### Your assignment
The lines to reproduce from the material below are those from the one containing "This screenshot has width=580, height=458." through the one containing "to the Usage", both included; write them out exactly and add nothing.

*** Information shown ***

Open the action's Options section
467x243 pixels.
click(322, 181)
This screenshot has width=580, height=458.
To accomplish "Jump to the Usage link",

***
*** Information shown ***

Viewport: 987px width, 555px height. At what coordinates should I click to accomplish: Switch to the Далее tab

***

### Exercise solution
This screenshot has width=580, height=458.
To accomplish "Jump to the Usage link",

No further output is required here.